Your instructions => Search the data below for the word "computer" and copy each line that holds it.

Data listing =>
________

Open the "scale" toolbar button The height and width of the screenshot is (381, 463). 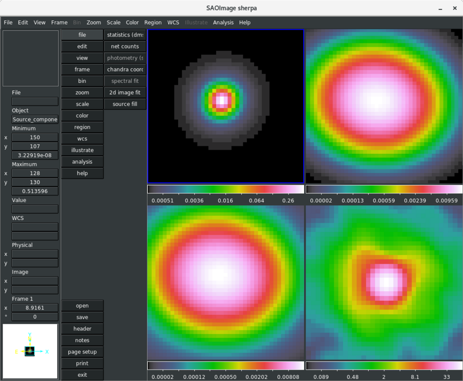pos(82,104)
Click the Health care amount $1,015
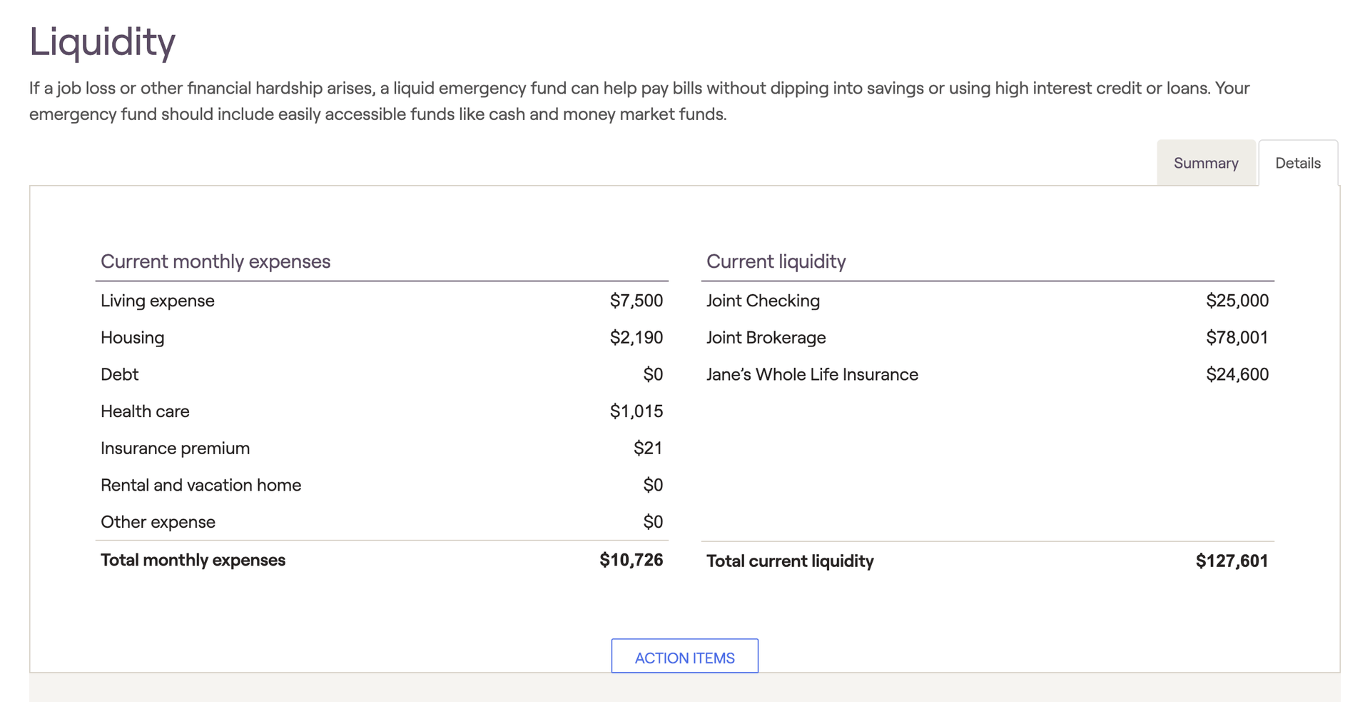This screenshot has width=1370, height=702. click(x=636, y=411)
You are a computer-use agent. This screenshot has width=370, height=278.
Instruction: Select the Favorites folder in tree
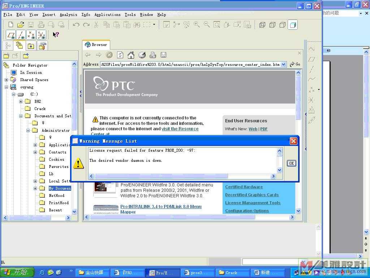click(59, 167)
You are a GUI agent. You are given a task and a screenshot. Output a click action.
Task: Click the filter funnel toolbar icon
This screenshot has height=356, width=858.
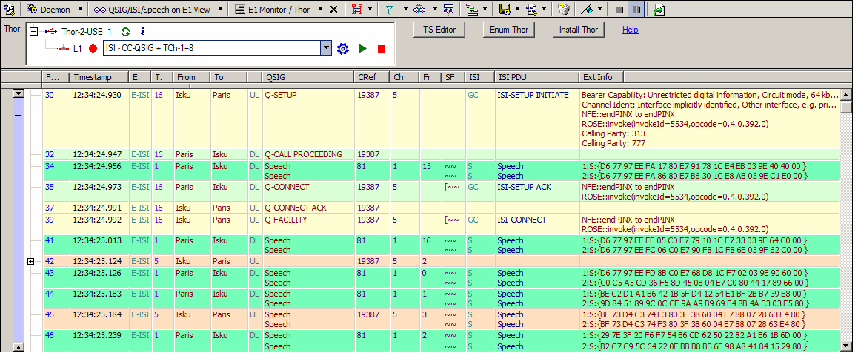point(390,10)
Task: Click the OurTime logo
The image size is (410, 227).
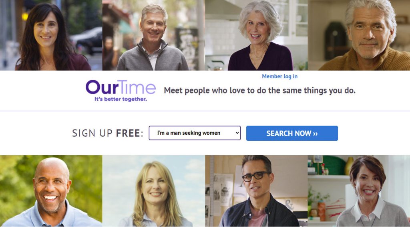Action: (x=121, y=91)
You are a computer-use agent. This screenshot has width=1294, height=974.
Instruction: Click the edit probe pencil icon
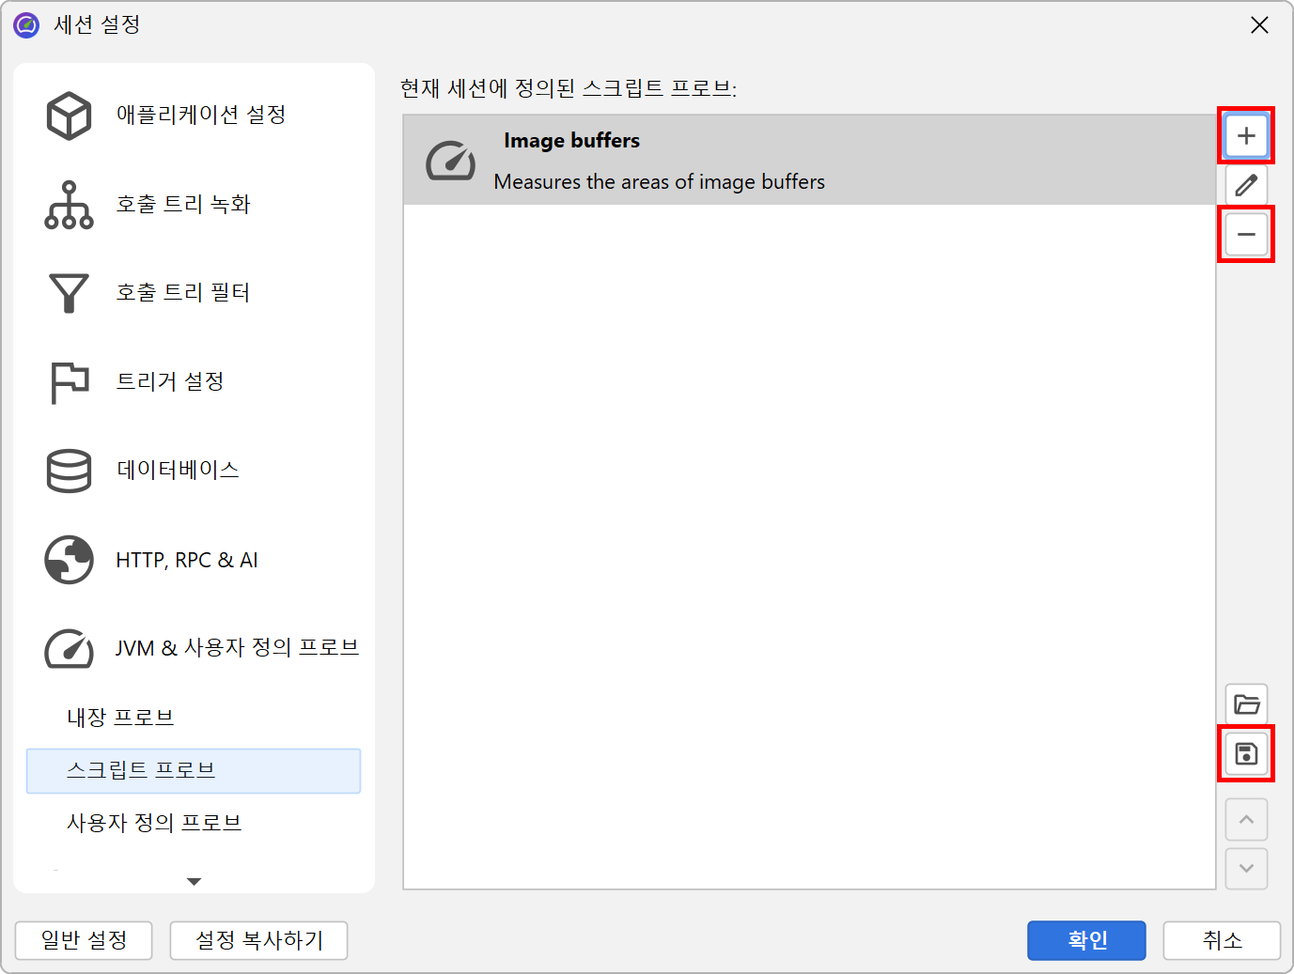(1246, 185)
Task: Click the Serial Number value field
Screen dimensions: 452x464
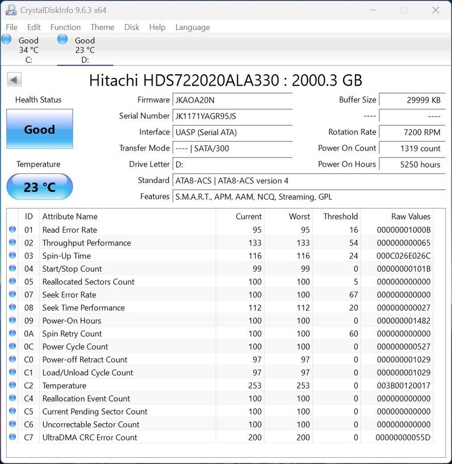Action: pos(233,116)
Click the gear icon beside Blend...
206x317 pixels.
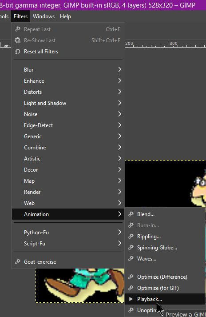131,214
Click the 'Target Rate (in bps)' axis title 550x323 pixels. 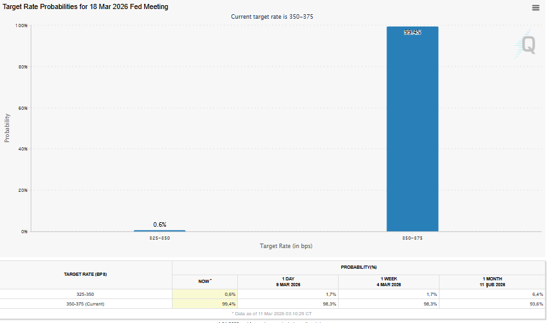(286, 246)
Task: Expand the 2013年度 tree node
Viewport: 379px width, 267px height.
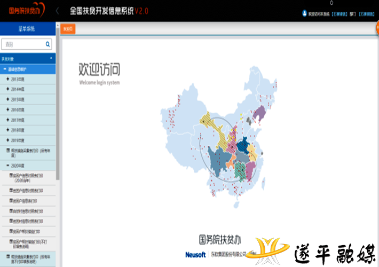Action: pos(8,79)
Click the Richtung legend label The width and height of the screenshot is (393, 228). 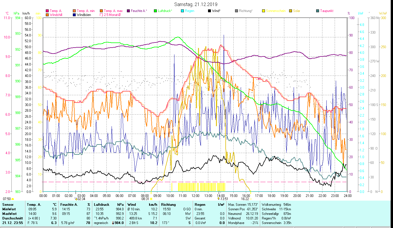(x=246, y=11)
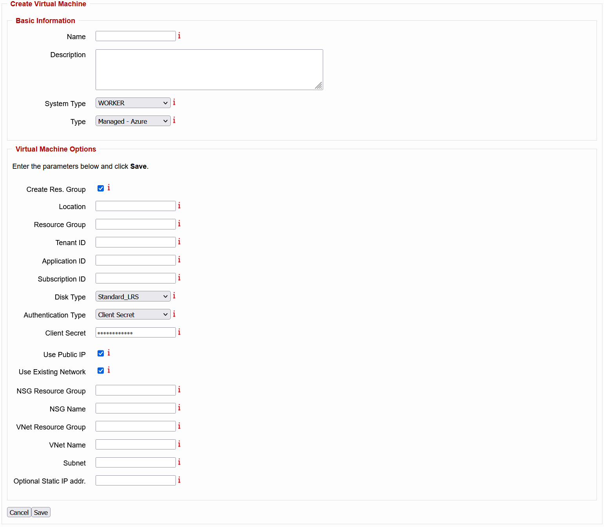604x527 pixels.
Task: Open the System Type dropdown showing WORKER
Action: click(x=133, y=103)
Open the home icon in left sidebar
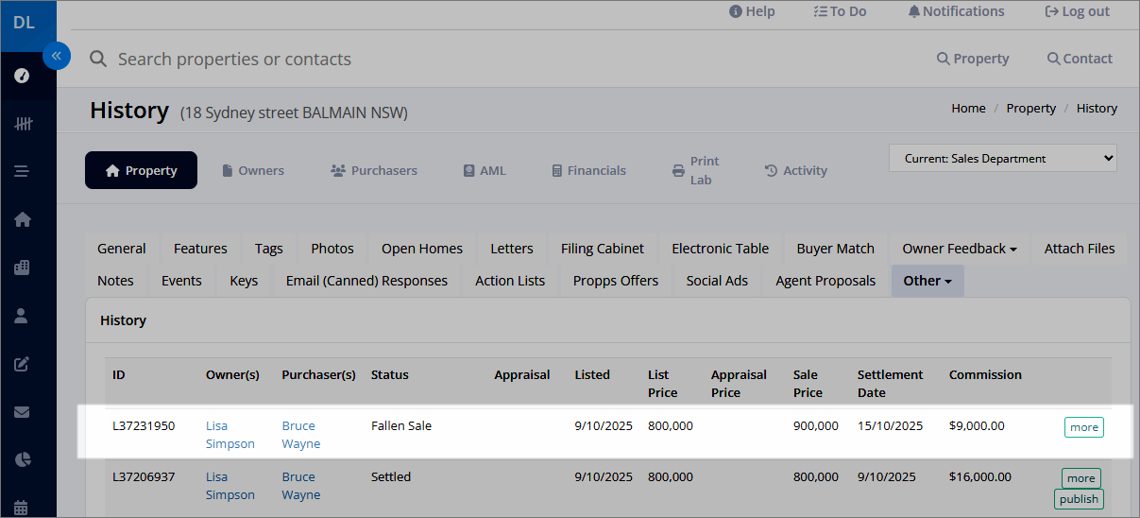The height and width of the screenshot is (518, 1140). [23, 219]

________

Result below =>
You are a computer-use agent. This screenshot has width=370, height=278.
You are a computer-use agent. This screenshot has width=1294, height=974.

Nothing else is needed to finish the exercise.